Evaluating Adversarial Robustness of Low dose CT Recovery
- URL: http://arxiv.org/abs/2402.11557v1
- Date: Sun, 18 Feb 2024 11:57:01 GMT
- Title: Evaluating Adversarial Robustness of Low dose CT Recovery
- Authors: Kanchana Vaishnavi Gandikota, Paramanand Chandramouli, Hannah Droege,
Michael Moeller
- Abstract summary: We evaluate the robustness of different deep learning approaches and classical methods for low dose CT recovery.
We show that deep networks, including model-based networks encouraging data consistency, are more susceptible to untargeted attacks.
As the resulting reconstructions have high data consistency with the original measurements, these localized attacks can be used to explore the solution space of the CT recovery problem.

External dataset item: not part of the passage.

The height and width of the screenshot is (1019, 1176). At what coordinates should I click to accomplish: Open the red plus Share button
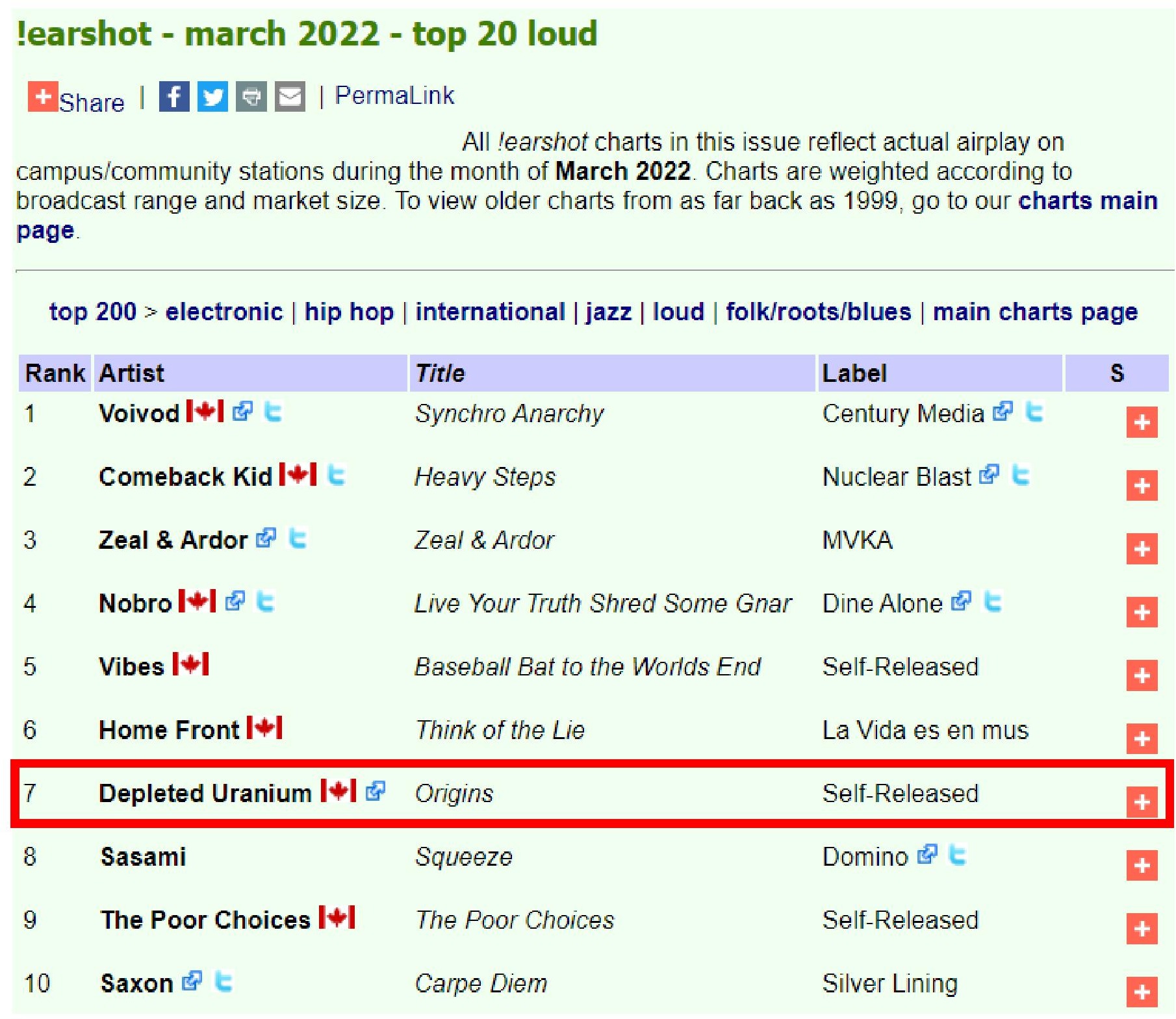point(43,97)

- Score: 15.436044993406966
- License: http://arxiv.org/licenses/nonexclusive-distrib/1.0/
- Abstract: Low dose computed tomography (CT) acquisition using reduced radiation or
sparse angle measurements is recommended to decrease the harmful effects of
X-ray radiation. Recent works successfully apply deep networks to the problem
of low dose CT recovery on bench-mark datasets. However, their robustness needs
a thorough evaluation before use in clinical settings. In this work, we
evaluate the robustness of different deep learning approaches and classical
methods for CT recovery. We show that deep networks, including model-based
networks encouraging data consistency, are more susceptible to untargeted
attacks. Surprisingly, we observe that data consistency is not heavily affected
even for these poor quality reconstructions, motivating the need for better
regularization for the networks. We demonstrate the feasibility of universal
attacks and study attack transferability across different methods. We analyze
robustness to attacks causing localized changes in clinically relevant regions.
Both classical approaches and deep networks are affected by such attacks
leading to changes in the visual appearance of localized lesions, for extremely
small perturbations. As the resulting reconstructions have high data
consistency with the original measurements, these localized attacks can be used
to explore the solution space of the CT recovery problem.